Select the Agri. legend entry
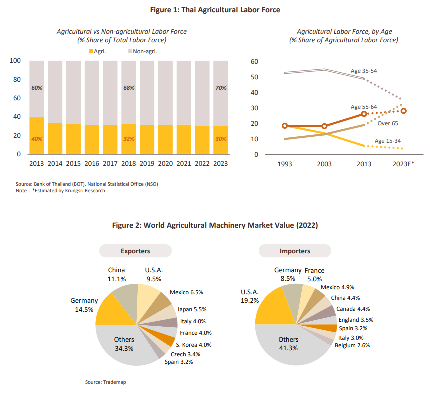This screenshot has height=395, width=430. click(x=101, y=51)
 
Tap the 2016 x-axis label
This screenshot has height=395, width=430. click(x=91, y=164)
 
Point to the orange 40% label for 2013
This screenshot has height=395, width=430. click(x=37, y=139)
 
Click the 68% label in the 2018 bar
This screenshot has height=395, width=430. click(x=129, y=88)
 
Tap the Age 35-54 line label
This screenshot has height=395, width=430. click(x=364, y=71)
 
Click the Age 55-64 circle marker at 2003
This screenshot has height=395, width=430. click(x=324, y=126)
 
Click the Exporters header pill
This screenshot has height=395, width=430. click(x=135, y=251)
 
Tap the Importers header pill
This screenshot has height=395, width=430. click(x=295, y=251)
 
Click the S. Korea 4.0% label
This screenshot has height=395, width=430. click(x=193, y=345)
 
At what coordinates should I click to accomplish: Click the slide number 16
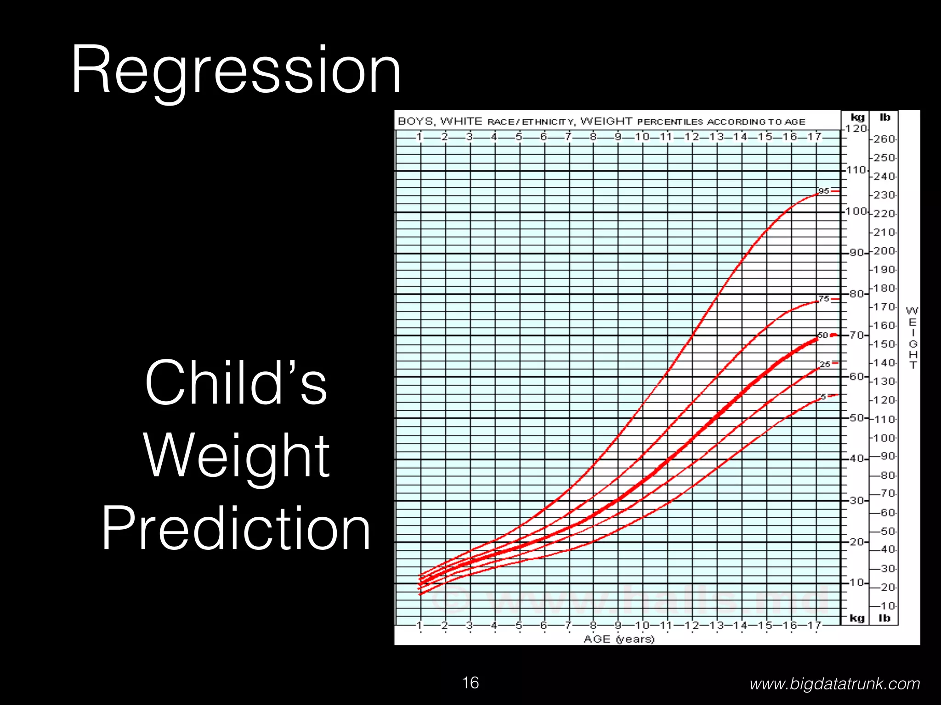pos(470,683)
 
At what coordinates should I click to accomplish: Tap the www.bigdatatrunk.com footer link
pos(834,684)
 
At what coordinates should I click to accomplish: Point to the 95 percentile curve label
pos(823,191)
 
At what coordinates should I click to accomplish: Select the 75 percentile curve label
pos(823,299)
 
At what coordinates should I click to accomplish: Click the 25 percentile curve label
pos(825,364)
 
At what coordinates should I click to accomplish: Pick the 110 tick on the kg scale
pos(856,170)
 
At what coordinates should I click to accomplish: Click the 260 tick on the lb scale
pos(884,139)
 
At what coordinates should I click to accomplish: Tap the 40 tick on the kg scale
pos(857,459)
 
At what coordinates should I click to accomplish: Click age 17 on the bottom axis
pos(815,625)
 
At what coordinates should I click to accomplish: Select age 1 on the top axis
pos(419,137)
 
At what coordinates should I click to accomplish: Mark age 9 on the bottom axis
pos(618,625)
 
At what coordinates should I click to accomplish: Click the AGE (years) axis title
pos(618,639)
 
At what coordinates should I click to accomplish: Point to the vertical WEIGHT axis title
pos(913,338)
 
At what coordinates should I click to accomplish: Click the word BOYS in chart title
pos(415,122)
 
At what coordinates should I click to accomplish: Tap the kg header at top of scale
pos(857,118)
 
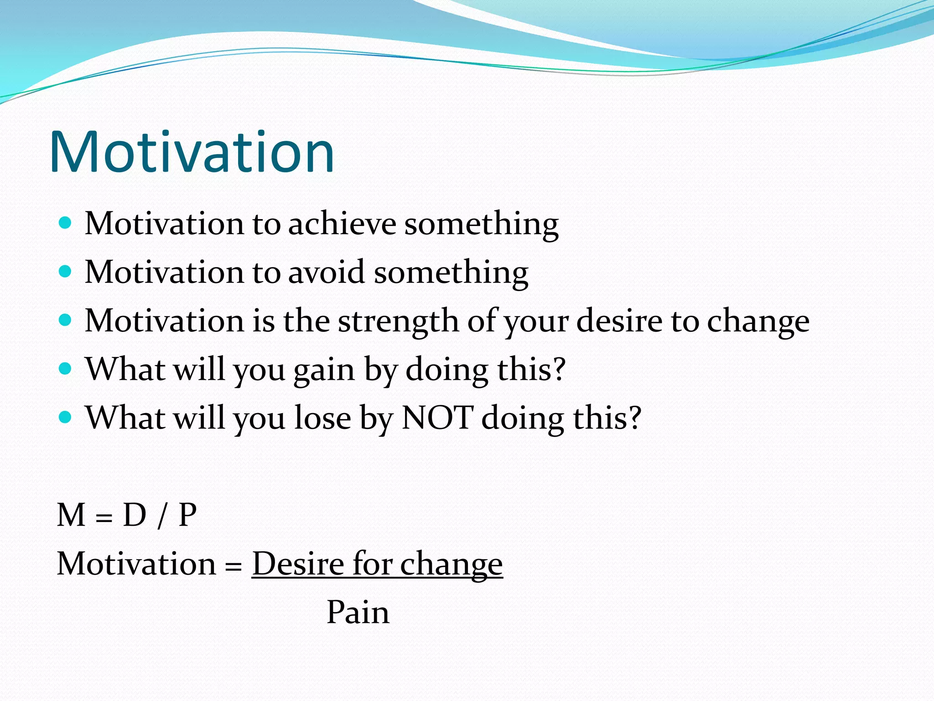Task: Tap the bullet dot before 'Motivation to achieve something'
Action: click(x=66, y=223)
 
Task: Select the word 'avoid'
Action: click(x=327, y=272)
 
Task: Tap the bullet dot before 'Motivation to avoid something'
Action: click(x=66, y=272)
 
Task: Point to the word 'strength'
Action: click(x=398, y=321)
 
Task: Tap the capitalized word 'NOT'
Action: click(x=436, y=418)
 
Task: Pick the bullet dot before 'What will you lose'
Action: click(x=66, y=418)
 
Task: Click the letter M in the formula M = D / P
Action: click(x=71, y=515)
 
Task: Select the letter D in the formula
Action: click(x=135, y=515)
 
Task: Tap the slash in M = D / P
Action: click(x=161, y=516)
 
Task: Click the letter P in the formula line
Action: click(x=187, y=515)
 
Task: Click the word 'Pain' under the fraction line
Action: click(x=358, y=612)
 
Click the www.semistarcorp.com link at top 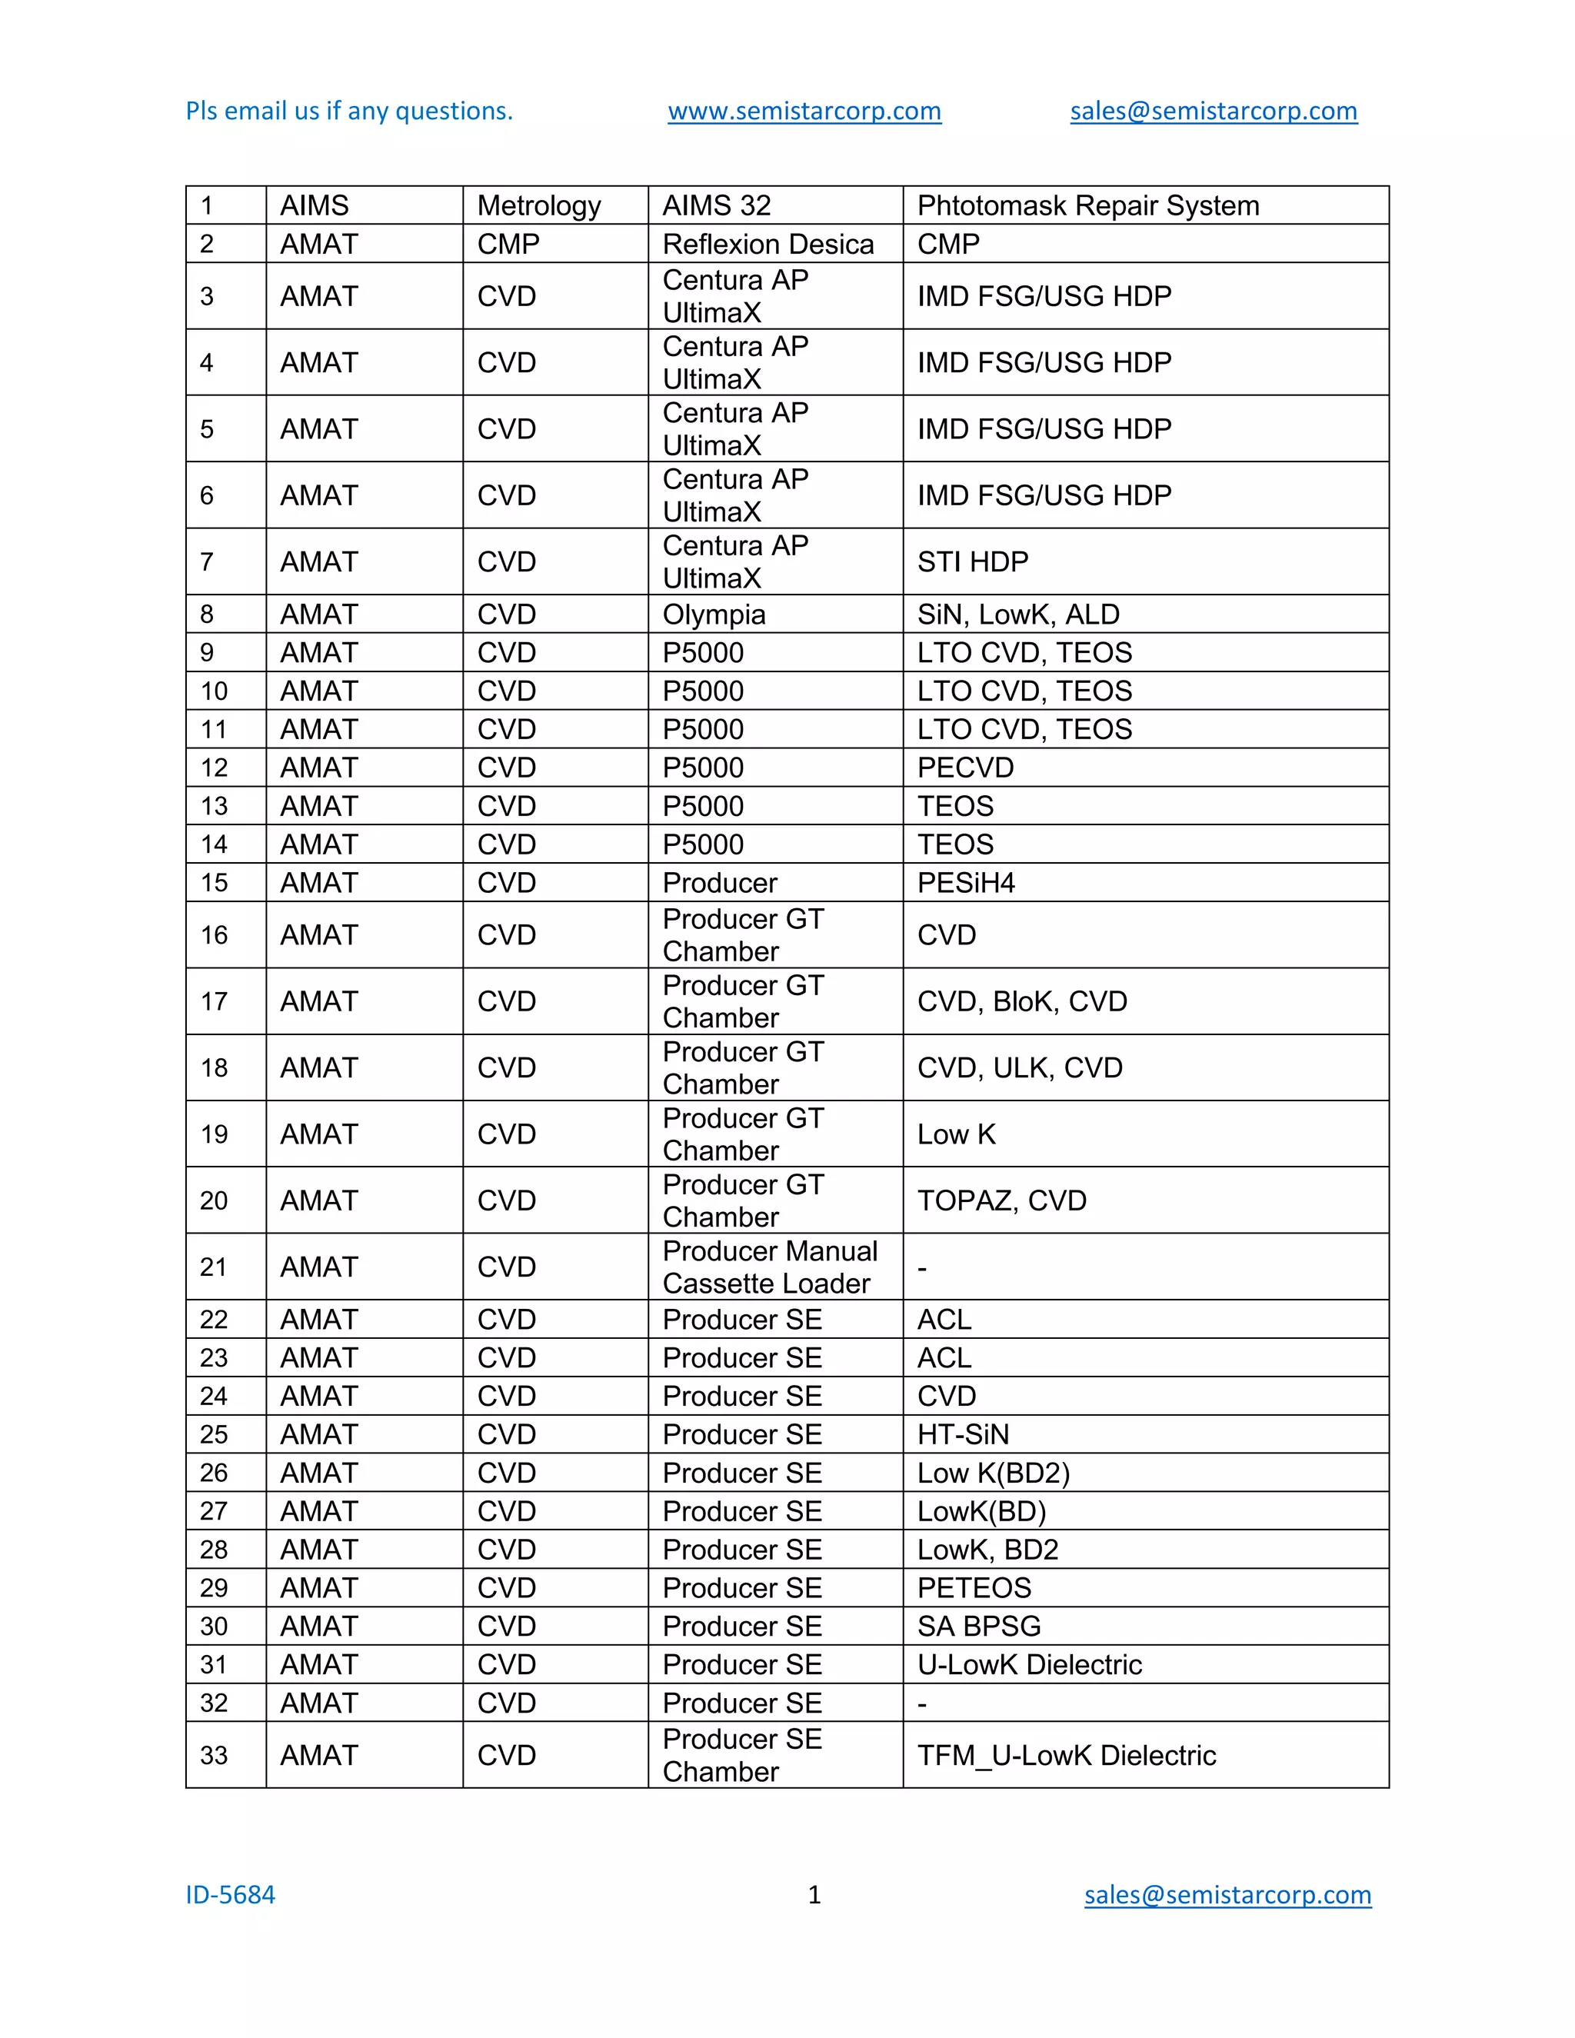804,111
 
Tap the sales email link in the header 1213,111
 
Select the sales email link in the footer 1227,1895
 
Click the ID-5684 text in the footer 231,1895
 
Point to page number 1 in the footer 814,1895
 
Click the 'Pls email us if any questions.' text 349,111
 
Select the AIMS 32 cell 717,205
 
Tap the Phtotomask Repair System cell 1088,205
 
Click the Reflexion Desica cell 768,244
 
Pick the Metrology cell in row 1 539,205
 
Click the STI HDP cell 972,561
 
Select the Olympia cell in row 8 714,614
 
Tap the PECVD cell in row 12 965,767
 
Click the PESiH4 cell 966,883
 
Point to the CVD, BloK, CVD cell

■ **Stated task**: Reproduce the records starting at the line that contains "Click the Exporters header pill" and ending at the line that contains "pos(884,139)", both lines included, and multiply every click coordinate in the answers by 0.8, rounding to whole numbers with halves rounded up. Keep all other text unchanged, including the requests, and leave the pictures out.

■ **Reply**:
Click the Exporters header pill
This screenshot has height=395, width=430. click(x=108, y=201)
 
Tap the Importers header pill
This screenshot has height=395, width=430. click(x=236, y=201)
 
Click the S. Korea 4.0% label
This screenshot has height=395, width=430. click(x=154, y=276)
 
At what coordinates should I click to accomplish: Click the slide number 16
pos(376,546)
 
At what coordinates should I click to accomplish: Tap the www.bigdatatrunk.com footer link
pos(667,547)
 
At what coordinates should I click to accomplish: Point to the 95 percentile curve label
pos(658,153)
 
At what coordinates should I click to accomplish: Select the 75 percentile curve label
pos(658,239)
 
At what coordinates should I click to accomplish: Click the 25 percentile curve label
pos(660,291)
 
At what coordinates should I click to accomplish: Pick the 110 tick on the kg scale
pos(685,136)
 
At what coordinates should I click to accomplish: Click the 260 tick on the lb scale
pos(707,111)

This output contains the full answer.